C’est le « dogme vécu » qui l’intéresse, notamment dans la pratique des sacrements, de l’Eucharistie en particulier. Le Christ est le centre de perspective qui donne sens à tout. Les familiers des écrits du P. Varillon, de quelques années son cadet et qui baigna dans le même milieu intellectuel et spirituel, retrouveront sans peine la communauté d’inspiration, dans une écriture moins imagée. Montcheuil récuse « une vie spirituelle qui ne s’est édifiée que sur les ruines de la nature, où la recherche surnaturelle a tari les sources de la curiosité humaine, où l’amour des biens éternels a desséché l’amour des valeurs humaines ». « Tout ce qui nous humanise nous divinise, et tout ce qui nous divinise nous humanise », écrira Varillon.

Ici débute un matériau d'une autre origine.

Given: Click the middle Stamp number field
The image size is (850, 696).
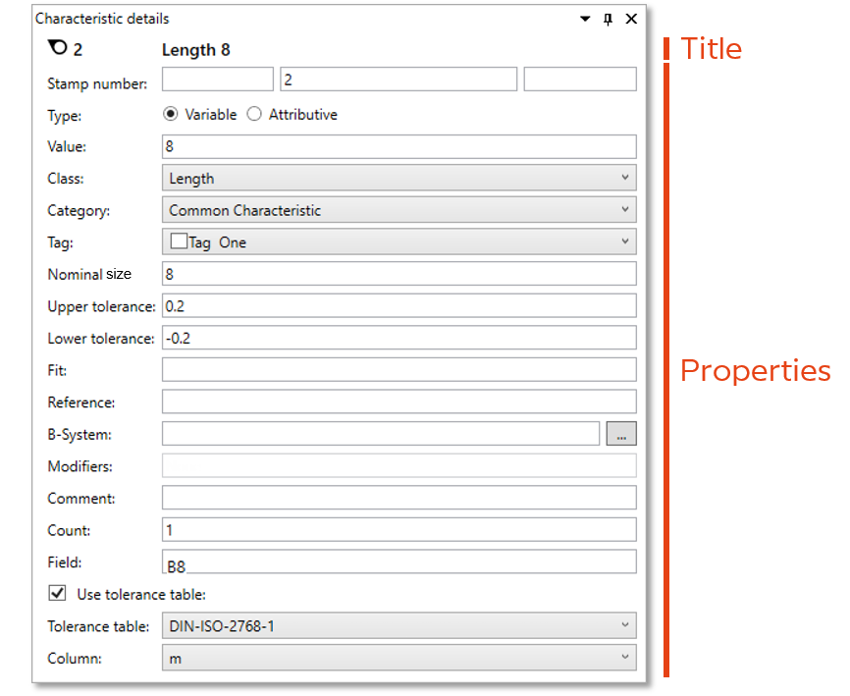Looking at the screenshot, I should point(398,80).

Quant au volume Le Royaume et ses exigences (3e éd.), il reproduit les exposés d’une retraite de quinze jours donnée aux normaliennes de Sèvres à Solesmes, en octobre 1943. Autour du thème du Royaume de Dieu sont définies et fondées les grandes attitudes spirituelles évangéliques.
Ainsi le P. de Montcheuil a-t-il esquissé une spiritualité évangélique, à vivre d’abord par les laïcs. Comme s’il avait pressenti, à l’instar du P. Congar et du P. Varillon, l’importance nouvelle qu’allaient prendre les laïcs dans la pensée et la vie de l’Église.



1. Yves de Montcheuil (1900-1944). Précurseur en théologie, Cerf, coll. « Cogitatio Fidei », 2006, 432 p., 44 euros.
2. Desclée de Brouwer, 2006. Respectivement 288 p., 25 euros et 154 p., 18 euros. Les autres ouvrages du P. de Montcheuil sont présentés dans le livre de B. Sesboüé.